The state label Luomu – Valvottua tuotantoa /Kontrollerad ekoproduktion (Certified Organic Production) is granted by Evira to operators whose products have been inspected by the Finnish inspection system.

The Ladybird quality logo is owned and administered by the Finnish Association for Organic Farming Luomuliitto ry,. It is granted to farmers, food processors and farm input manufacturers producing organic products according to the quality standards of Luomuliitto. The standards are additional to the Council Regulation (EEC) No. 2092/91 and consist of compulsory requirements and recommendations. The compulsory requirements include membership of Luomuliitto and production based on quality management system (ISO9001 or equivalent).
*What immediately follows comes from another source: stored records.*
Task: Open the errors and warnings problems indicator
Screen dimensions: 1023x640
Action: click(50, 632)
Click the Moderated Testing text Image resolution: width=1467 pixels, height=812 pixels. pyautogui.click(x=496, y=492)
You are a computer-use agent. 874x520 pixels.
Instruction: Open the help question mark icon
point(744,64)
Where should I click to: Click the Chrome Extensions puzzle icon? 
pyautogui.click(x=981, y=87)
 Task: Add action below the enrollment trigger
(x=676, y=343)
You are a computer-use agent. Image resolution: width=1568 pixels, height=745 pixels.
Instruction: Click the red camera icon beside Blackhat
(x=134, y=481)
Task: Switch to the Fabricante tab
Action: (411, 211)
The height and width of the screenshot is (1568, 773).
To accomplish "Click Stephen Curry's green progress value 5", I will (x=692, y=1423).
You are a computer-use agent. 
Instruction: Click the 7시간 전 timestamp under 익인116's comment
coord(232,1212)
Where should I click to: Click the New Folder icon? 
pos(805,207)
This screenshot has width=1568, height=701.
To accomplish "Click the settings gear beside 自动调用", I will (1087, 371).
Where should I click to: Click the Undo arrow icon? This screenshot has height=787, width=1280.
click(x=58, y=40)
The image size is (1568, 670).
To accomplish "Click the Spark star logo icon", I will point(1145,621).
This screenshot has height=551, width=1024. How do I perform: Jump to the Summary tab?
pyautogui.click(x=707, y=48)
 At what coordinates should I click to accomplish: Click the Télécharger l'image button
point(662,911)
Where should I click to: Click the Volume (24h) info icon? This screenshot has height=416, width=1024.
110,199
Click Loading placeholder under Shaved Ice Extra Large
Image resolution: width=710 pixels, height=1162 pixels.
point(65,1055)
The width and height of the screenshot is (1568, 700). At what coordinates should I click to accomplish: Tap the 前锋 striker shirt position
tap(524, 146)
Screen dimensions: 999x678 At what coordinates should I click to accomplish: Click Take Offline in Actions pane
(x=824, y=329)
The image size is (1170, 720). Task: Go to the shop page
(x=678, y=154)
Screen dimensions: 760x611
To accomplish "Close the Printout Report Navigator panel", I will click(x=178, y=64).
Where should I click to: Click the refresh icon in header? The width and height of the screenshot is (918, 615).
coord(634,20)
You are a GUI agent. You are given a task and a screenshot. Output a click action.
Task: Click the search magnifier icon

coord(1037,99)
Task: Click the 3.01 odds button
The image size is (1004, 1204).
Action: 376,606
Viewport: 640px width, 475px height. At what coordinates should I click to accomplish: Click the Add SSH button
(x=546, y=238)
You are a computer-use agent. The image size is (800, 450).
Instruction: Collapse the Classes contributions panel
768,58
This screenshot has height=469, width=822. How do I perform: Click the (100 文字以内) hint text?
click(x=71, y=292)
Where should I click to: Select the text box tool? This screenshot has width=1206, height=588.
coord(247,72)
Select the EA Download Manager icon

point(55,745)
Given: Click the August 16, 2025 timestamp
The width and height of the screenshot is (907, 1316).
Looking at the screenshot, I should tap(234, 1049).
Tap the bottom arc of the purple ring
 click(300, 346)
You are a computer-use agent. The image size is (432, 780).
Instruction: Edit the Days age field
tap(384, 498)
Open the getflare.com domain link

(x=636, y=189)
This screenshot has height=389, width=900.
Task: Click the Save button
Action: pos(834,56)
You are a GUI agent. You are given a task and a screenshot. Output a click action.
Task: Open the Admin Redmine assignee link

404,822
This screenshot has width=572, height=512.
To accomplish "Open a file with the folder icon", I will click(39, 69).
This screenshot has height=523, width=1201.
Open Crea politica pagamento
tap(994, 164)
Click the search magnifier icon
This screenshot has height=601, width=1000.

Furthermore, it is required that all animal manure used for growing products intended directly for human consumption must be composted. The basic ingredients of processed products must be 100 percent of Finnish origin and at least 75 percent of ingredients in total. It is recommended that 100 percent of animal feeds are of Finnish origin. The logo is mainly used on vegetables.

The Finnish Biodynamic Association administers the use of the international Demeter label for bio-dynamic products. The association has its own standards for Finnish bio-dynamic production based on the international standards for bio-dynamic agriculture.

Additional certification of organic grains and potato products according to the United States Department of Agriculture National Organic Program has been organised by a private association called Luomutuotannon edistäjät. The group certificate has been granted by SGS Nederland.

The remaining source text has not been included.